El incansable inspector Imanishi

‘El castillo de arena’ es una de las obras claves de Seicho Matsumoto, el maestro de la novela negra japonesa

‘El castillo de arena’

‘El castillo de arena’ / La Provincia

marta marne

En El expreso de Tokio, novela recuperada por Libros del Asteroide en 2014, ya podíamos vislumbrar algunas de las obsesiones de Seicho Matsumoto (Fukuoka, 1909-Tokio, 1992): su amor por los trenes, por los horarios y la importancia de la exactitud de los acontecimientos, por exponer paso por paso cada uno de los aspectos que son relevantes en una investigación policial. Aunque tan solo tres años separan la publicación original de aquella y El castillo de arena, se puede apreciar una evolución, una madurez a la hora de desarrollar algunos temas.

El libro arranca con un planteamiento que atrapa desde las primeras páginas gracias a un recurso de anticipación. Dos hombres entran una noche en un bar y se nos deja claro que algo va a suceder. No tardamos en descubrir que uno de los dos acaba asesinado en las vías del tren y que su rostro ha sido desfigurado hasta el punto de hacer casi imposible su identificación. Al interrogar a quienes estuvieron en el mismo local aquella noche, todos recuerdan que la víctima hablaba con el dialecto de Tohoku. El acento era muy marcado, y los que se dieron cuenta de ello coinciden en su declaración. También, que escucharon comentar algo sobre un tal Kameda, un nombre que sin ser común tampoco es raro. Con tan pocas pistas, el inspector Imanishi va a tenerlo muy difícil para poder resolver este caso.

Si hay un aspecto que caracteriza las novelas de Matsumoto es su falta de prisa, un elemento propio también de la literatura japonesa en general. A lo largo de sus más de 400 páginas está pasando algo de manera constante, aunque no debemos esperar grandes giros ni sorpresas. Sin embargo, no hay apenas pausas en la trama: todo está al servicio de la historia que nos quiere contar. Desde los acontecimientos más insignificantes hasta los hilos argumentales que nos guían a través de sus capítulos. Pero Imanishi no es infalible. Transita caminos que no parecen llevarle a ninguna parte, pero que resulta imprescindible recorrer para descartar posibles vías de investigación.
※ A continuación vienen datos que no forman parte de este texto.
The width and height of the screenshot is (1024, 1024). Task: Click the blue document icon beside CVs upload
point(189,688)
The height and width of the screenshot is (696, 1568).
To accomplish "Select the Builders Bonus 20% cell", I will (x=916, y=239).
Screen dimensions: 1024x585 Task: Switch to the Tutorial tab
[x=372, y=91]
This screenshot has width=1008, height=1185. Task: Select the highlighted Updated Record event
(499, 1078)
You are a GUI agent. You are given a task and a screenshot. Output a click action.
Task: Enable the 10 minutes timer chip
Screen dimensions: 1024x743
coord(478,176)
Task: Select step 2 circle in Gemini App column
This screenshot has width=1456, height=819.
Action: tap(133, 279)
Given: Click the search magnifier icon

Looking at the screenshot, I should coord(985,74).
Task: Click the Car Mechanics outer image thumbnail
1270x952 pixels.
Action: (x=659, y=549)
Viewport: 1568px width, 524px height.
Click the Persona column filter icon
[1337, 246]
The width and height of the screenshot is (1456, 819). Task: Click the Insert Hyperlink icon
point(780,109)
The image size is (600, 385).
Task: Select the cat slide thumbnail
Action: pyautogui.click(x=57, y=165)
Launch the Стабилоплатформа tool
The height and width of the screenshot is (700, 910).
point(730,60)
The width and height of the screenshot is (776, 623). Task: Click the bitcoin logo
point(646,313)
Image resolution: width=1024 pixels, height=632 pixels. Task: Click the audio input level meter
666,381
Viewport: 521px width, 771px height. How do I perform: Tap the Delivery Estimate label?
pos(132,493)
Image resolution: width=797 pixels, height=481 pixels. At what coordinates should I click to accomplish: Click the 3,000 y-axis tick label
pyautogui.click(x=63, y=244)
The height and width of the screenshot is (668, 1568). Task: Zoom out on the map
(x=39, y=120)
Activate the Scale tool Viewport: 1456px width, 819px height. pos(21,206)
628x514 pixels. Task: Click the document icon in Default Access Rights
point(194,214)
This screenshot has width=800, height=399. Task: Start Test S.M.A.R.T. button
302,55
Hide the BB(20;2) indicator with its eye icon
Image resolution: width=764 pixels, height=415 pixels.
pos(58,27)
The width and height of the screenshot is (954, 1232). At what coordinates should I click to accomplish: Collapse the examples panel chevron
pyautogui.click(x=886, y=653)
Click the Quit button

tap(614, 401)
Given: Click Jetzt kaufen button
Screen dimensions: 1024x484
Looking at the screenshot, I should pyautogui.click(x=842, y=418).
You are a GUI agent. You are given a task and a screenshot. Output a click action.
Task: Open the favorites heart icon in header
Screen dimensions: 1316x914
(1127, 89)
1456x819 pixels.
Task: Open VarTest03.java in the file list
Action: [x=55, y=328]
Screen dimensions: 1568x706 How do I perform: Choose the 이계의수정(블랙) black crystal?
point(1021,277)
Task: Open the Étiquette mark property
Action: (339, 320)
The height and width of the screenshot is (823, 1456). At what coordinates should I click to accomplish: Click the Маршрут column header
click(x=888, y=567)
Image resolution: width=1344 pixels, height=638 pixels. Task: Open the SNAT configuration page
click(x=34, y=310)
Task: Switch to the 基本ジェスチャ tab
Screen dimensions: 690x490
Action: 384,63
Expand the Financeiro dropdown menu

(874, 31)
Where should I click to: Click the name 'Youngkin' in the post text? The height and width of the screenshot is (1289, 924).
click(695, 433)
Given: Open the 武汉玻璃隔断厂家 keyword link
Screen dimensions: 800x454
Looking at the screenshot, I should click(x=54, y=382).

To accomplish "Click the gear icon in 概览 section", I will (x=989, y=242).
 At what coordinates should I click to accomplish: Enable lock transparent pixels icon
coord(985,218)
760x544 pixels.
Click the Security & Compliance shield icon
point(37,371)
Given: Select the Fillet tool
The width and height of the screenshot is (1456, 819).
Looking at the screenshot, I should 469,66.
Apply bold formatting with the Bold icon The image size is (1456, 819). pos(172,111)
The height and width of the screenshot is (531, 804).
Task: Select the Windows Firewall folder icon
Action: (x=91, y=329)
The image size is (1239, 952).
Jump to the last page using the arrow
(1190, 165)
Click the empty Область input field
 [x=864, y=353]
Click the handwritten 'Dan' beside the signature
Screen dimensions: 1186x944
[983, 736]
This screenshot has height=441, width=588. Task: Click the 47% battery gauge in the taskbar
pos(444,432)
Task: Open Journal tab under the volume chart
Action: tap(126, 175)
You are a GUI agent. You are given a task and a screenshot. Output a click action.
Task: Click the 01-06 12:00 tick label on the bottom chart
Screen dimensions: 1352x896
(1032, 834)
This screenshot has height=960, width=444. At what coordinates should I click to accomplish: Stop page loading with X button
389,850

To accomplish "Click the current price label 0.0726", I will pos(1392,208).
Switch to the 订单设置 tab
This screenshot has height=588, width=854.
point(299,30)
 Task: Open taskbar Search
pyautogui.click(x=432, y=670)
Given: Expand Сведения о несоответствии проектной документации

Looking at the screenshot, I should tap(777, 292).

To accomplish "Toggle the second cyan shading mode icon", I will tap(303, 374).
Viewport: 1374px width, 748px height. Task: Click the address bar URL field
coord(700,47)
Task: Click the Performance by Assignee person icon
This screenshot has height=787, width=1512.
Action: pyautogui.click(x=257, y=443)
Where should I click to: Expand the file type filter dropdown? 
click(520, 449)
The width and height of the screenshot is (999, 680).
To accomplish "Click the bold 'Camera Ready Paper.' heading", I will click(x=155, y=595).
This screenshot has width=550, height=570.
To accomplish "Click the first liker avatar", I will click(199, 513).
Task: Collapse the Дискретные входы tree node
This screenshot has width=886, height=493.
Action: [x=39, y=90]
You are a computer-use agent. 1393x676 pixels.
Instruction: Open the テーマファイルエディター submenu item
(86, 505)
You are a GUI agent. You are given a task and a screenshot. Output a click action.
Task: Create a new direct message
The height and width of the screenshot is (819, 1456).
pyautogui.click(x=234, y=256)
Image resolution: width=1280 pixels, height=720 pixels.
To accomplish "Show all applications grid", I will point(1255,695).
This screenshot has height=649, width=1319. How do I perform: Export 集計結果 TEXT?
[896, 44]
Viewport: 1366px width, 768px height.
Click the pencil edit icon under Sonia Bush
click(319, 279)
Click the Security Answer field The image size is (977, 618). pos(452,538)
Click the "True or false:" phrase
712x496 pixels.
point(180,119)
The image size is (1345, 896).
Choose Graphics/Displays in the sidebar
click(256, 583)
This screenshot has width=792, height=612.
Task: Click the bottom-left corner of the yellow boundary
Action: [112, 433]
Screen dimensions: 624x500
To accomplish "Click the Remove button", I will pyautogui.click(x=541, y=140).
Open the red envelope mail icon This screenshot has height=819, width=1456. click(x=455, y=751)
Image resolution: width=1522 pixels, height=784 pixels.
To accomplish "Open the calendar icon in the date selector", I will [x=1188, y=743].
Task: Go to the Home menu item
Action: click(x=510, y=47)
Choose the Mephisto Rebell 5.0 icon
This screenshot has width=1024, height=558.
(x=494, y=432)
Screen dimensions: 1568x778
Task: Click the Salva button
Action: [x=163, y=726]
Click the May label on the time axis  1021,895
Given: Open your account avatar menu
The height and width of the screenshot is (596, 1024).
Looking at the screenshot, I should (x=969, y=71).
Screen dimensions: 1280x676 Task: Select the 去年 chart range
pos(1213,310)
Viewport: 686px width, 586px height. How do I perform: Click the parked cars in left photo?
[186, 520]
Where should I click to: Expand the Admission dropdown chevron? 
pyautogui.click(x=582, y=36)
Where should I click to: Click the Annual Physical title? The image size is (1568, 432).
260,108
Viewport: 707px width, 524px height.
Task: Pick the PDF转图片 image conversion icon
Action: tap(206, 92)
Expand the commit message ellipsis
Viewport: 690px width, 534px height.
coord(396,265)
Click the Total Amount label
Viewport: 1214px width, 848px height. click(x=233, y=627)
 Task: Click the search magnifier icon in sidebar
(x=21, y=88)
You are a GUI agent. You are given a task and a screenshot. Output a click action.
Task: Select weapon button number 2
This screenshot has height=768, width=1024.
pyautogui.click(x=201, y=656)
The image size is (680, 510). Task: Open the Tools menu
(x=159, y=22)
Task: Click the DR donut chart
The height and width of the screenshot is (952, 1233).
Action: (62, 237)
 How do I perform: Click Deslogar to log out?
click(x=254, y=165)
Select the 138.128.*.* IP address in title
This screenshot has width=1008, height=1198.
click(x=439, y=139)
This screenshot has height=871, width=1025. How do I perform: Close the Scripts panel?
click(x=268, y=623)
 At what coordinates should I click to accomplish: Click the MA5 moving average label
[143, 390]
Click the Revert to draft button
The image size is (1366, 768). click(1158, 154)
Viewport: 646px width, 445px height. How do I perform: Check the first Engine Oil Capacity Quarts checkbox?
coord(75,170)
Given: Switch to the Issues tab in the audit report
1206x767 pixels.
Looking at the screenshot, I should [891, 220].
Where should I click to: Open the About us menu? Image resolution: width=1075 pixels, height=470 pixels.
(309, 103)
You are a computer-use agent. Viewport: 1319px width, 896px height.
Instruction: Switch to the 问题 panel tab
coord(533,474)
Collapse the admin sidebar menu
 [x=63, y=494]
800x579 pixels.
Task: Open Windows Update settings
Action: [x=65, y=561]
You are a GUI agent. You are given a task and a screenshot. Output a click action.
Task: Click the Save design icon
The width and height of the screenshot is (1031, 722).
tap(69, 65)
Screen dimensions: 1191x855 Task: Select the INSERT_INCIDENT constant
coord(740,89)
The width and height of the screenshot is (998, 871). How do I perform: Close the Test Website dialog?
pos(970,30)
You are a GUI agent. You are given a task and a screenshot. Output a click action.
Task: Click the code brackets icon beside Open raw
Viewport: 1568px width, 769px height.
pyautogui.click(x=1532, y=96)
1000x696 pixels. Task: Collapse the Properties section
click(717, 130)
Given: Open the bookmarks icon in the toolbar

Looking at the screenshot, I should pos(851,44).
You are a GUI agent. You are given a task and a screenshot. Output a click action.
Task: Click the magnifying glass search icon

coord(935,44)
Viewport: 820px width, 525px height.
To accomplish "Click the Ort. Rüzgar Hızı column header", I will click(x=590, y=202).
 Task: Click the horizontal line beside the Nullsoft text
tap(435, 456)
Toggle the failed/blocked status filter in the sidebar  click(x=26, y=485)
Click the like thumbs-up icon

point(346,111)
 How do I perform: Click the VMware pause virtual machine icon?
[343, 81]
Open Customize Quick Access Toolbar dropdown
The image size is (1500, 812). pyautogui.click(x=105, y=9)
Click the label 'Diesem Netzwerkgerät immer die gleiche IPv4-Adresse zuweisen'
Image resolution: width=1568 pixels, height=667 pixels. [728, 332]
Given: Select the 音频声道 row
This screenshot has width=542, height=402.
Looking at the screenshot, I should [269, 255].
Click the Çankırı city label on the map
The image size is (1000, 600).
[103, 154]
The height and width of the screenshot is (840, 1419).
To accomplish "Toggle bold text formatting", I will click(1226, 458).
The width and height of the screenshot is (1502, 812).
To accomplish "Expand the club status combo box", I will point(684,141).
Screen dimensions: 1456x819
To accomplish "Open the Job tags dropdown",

Algo que se parece más al desarrollo de un caso real que lo que podemos leer en otro tipo de obras.

La forma en que la trama está planteada resulta hipnotizante y logra que no te despegues de las páginas del libro hasta la última línea. Matsumoto era un genio manteniendo el interés con detalles minúsculos de lo más atractivos. Pero si hay un elemento que siempre consigue enamorar a sus lectores son sus personajes. El binomio Imanishi-Yoshimura es fascinante. Es una lástima que Yoshimura aparezca tan poco, porque la complicidad que construye entre los dos protagonistas, la sensibilidad y el respeto que muestran abiertamente, son de una belleza que atrapa.

Como broche a todo esto, el retrato urbanístico del Japón de los años 60 resulta extraordinario. Imanishi no duda en disponer de su tiempo (y de su dinero) para resolver este misterio, y para ello recorre diferentes puntos de la geografía nipona. Kameda, Enzan, Katsunuma, Ise, Ishikawa. Granjas viejas y mugrientas, casas con secaderos de fideos secos, zonas urbanas con bloques de pisos. Una novela de personajes en la que el paisaje va mucho más allá de un mero telón de fondo.